1.   Converts a large input into a fixed length output known as a hash, digest, or summary.

2.   Deterministic - always produces the same output from the same input.

 

Cryptographic hash algorithms (also known as one-way hash functions) have additional properties:

 

3.   Hard to invert - given a hash, you cannot easily find an input that produced it.

4.   Hard to find a collision for a given input - given an input and its hash, you cannot easily find another input that produces the same hash.

5.   Hard to find any collisions - cannot easily craft two inputs that produce the same hash.

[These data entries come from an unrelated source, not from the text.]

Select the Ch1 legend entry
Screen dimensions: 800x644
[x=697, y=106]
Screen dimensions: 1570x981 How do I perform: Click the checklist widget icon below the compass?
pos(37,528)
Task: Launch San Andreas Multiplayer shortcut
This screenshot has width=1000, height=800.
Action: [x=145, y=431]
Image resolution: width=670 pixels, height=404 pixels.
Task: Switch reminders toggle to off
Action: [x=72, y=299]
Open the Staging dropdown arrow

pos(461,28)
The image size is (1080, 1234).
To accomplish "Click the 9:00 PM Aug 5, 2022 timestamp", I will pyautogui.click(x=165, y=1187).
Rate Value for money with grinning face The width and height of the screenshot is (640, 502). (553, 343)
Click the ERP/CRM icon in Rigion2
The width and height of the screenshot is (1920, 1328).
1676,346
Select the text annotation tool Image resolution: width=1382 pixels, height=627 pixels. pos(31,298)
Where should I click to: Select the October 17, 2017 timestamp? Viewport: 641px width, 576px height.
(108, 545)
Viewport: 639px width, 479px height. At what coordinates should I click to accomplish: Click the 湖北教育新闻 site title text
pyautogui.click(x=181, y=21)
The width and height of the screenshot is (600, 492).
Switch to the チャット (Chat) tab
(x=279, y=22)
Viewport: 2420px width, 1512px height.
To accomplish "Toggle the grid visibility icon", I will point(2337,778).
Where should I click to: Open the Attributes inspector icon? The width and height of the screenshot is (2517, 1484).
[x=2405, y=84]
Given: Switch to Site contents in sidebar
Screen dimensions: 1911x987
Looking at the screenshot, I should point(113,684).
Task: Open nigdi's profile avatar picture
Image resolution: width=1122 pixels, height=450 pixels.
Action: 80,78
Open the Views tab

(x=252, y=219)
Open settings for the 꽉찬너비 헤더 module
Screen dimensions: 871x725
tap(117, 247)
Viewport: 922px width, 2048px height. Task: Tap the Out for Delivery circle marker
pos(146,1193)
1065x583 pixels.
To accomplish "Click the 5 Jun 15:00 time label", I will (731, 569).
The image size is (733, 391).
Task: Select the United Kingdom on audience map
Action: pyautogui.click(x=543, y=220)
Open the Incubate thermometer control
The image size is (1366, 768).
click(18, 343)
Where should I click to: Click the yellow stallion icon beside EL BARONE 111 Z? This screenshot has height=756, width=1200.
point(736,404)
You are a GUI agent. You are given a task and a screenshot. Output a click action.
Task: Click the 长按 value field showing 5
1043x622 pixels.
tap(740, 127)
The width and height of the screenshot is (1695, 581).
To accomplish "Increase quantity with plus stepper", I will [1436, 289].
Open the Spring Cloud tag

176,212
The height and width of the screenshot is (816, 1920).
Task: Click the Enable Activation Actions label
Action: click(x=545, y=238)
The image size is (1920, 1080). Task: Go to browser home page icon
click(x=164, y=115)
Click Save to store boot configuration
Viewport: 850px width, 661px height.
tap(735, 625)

6.   Diffusion - the hashes for inputs are uniformly distributed throughout the space of possible hashes, especially that the hashes for similar inputs are generally quite dissimilar (although this is usually a good property even for non-cryptographic hash algorithms).

 

Hashing is useful for verifying the integrity of a message.  Rather than sending the entire message multiple times to ensure that it is received correctly, just send the message and its hash and if the hash received does not match the hash of the message received, then there has been an error.  (Note that this method can only show that there are errors, not that there aren’t any errors.  An attacker could easily replace the message and then replace the hash with the correct hash of the new message.)  This method is used in network traffic for parity bits, checksums, and CRCs.  Hashes can also be used for fingerprinting files for virus scanners.

 

The hash algorithms are collision resistant.  Measuring how long it should take computationally in order to find inputs that have a hash collision is a relative measure of how secure a hash algorithm is.

 

MD5 is a popular hash function, although several serious flaws have been found in its design and numerous collisions have been found..

 

SHA-1 is the most commonly used hash algorithm today.  It divides the input into 512-bit blocks and processes each block as 16 32-bit words, with 80 rounds for munging all the bits together using multiple binary operations (binary shifts, XOR, AND) along with the use of some special constants.  It is the successor to SHA-0.  Weaknesses have been found in both SHA-0 and SHA-1.  Recently, it has been shown that two messages that have a hash collision can be found in 2⁶³ operations (which is significantly less than the original 2⁸⁰ operations that were thought to be required).  However, just because two messages have a hash collision does not mean that they are semantically meaningful and can be used for an attacker’s gain.  SHA-1 is currently approved by the U.S. Government as a secure hash algorithm.

 

There are four flavors of SHA-2, namely SHA-224, SHA-256, SHA-384, and SHA-512, based on the number of bits in the hash produced.  SHA-2 is a more recent algorithm and has not been scrutinized as much, but no weaknesses have been found yet.  All four flavors of SHA-2 are also currently approved by the U.S. Government as secure hash algorithms.